### Work order
Reproduce without any pictures the lines from the one that contains "You are a computer-use" through the end of the records, exactly as written.

### Records provided
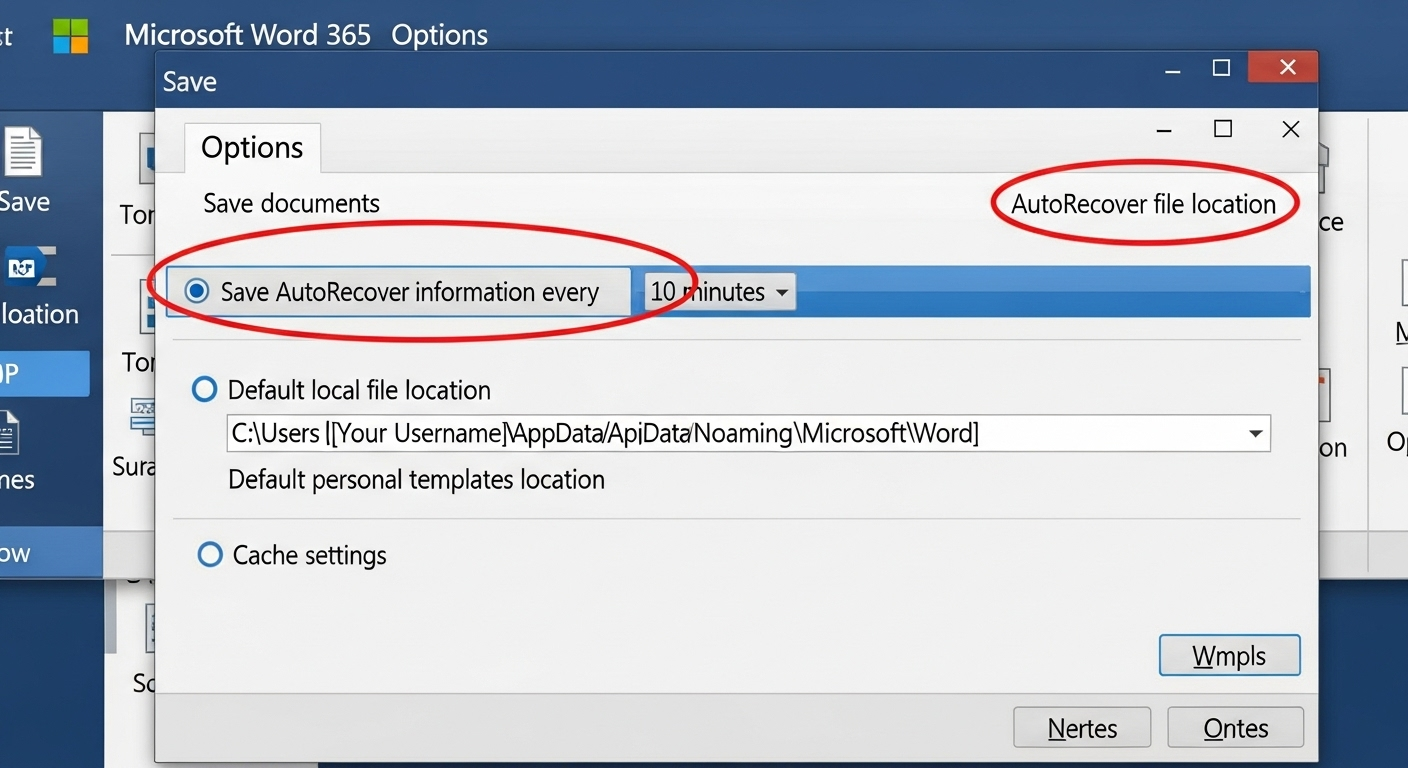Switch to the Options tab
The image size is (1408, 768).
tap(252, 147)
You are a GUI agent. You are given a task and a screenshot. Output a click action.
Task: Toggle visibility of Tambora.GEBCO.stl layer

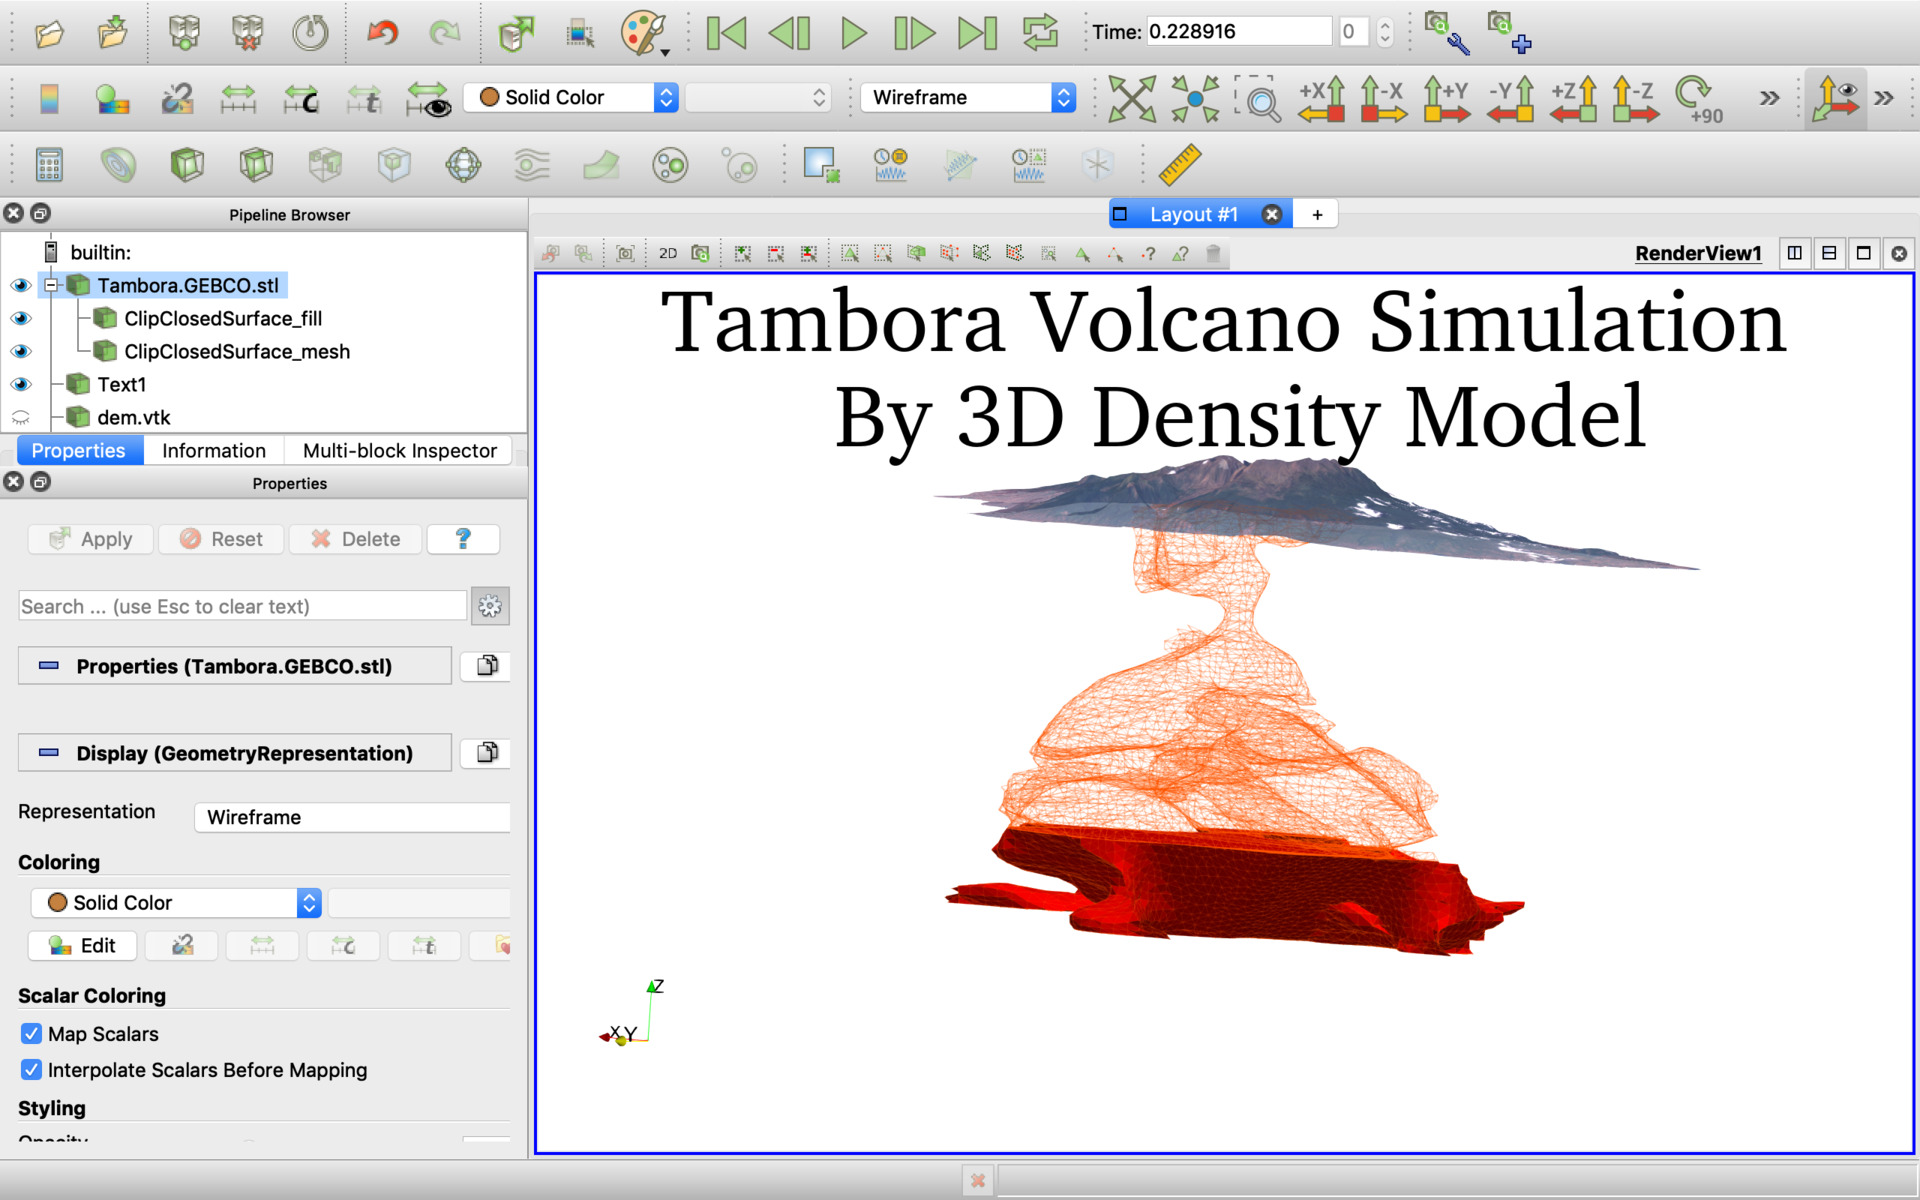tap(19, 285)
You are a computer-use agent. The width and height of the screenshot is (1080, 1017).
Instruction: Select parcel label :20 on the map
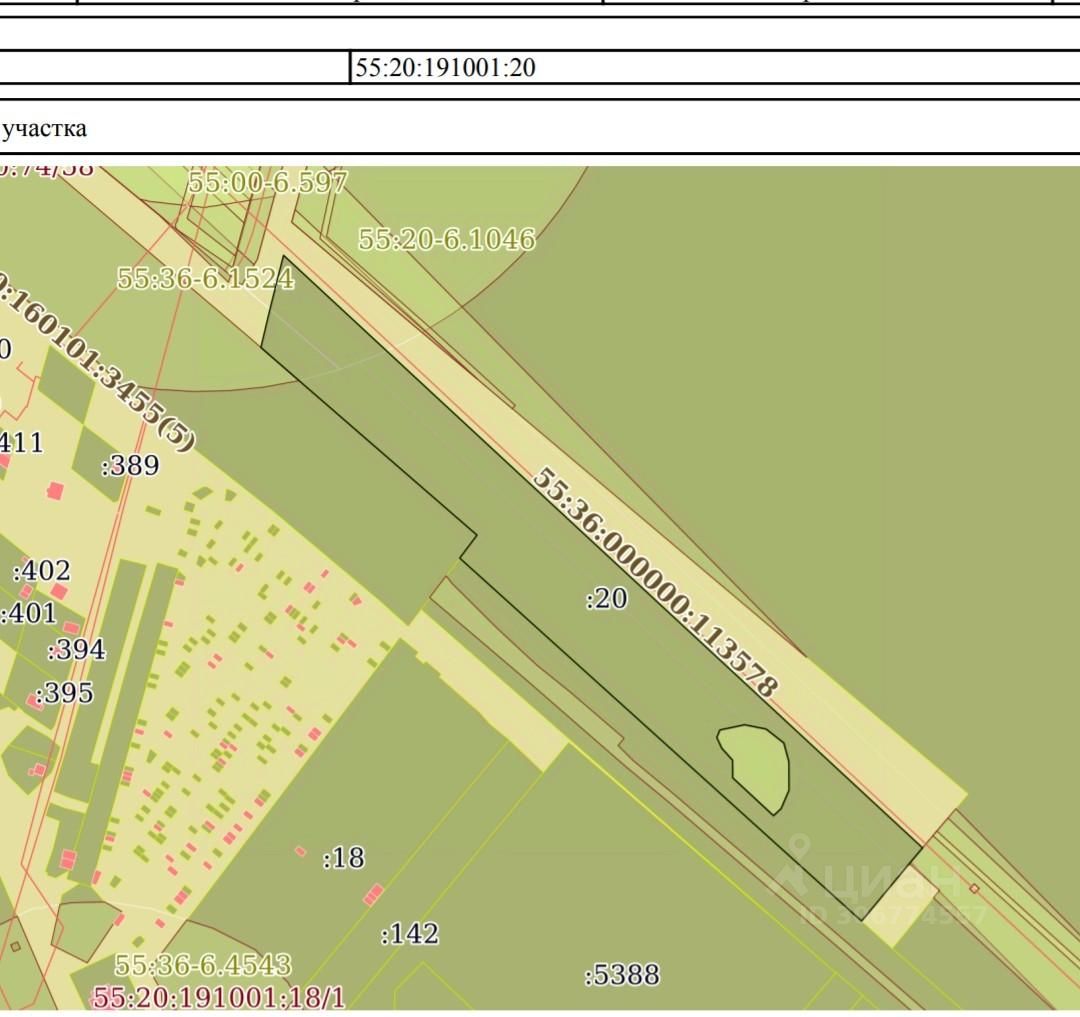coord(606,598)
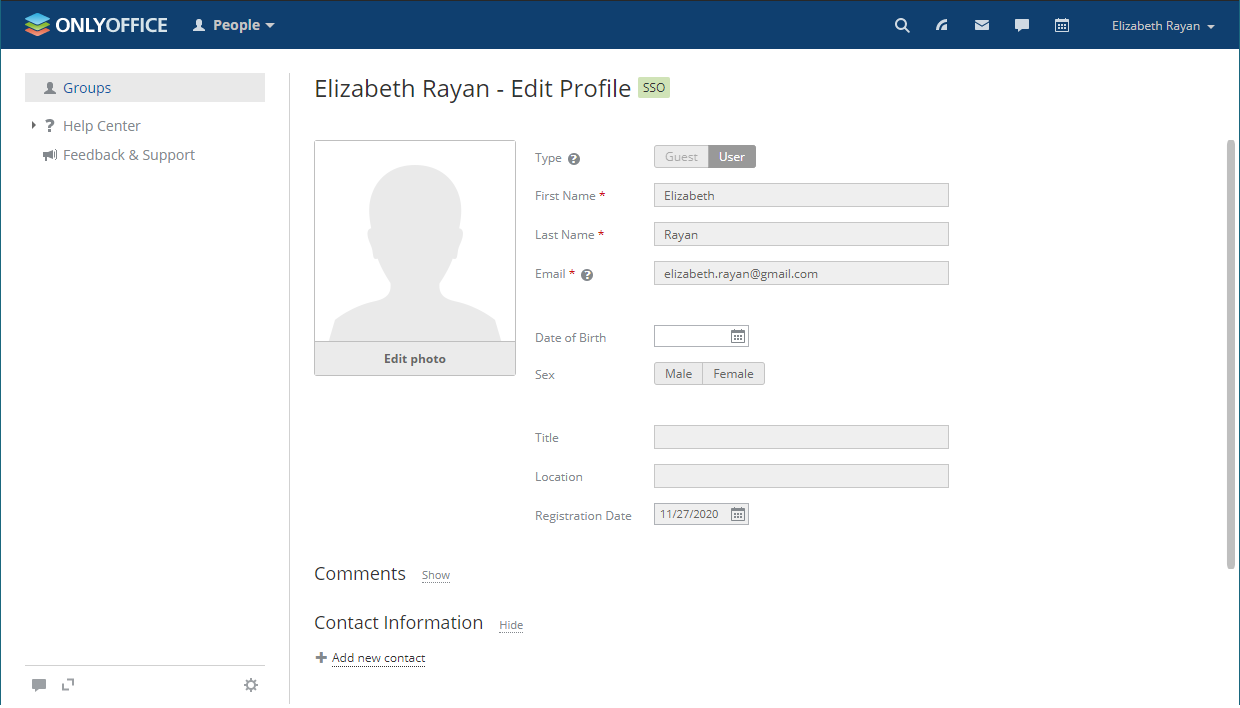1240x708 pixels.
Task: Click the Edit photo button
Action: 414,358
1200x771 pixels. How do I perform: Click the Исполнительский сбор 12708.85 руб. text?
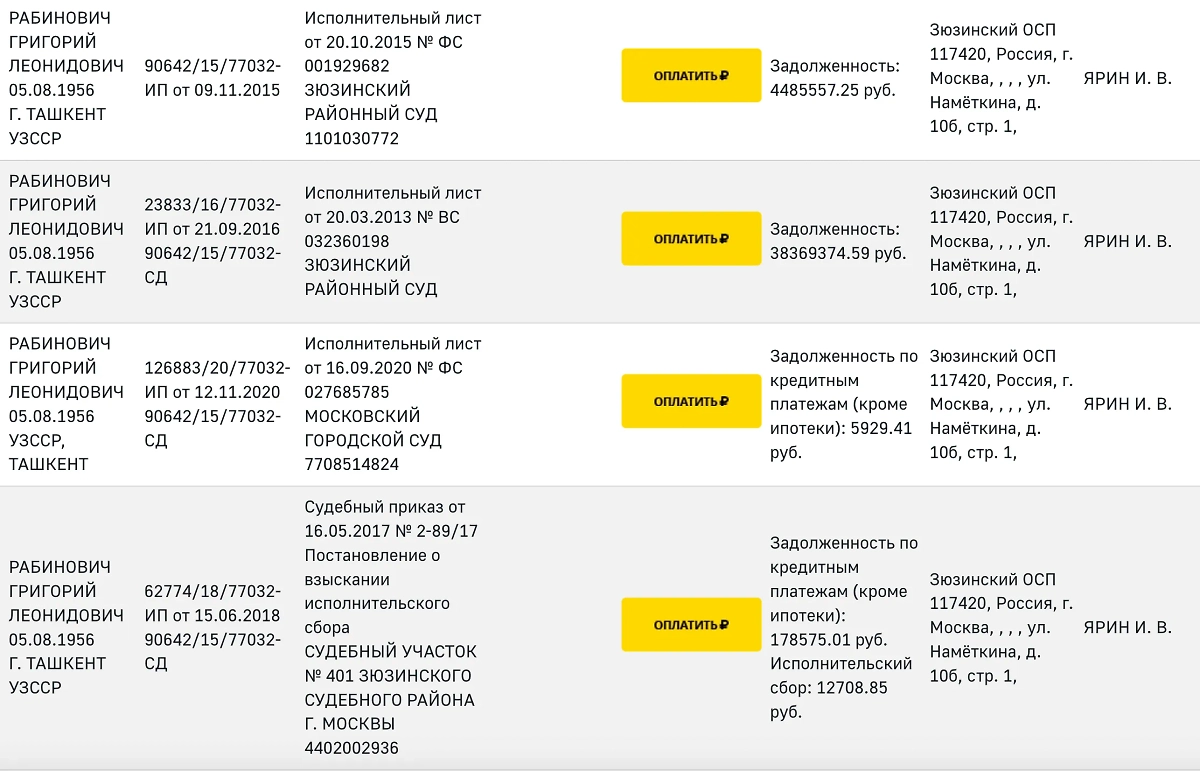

### Output below
You are a computer-use agent. The width and height of the screenshot is (1080, 1017).
Instruction: Select parcel label :20 on the map
coord(606,598)
1240x708 pixels.
Task: Click the Edit photo button
Action: 414,358
1200x771 pixels. How do I perform: Click the Исполнительский сбор 12708.85 руб. text?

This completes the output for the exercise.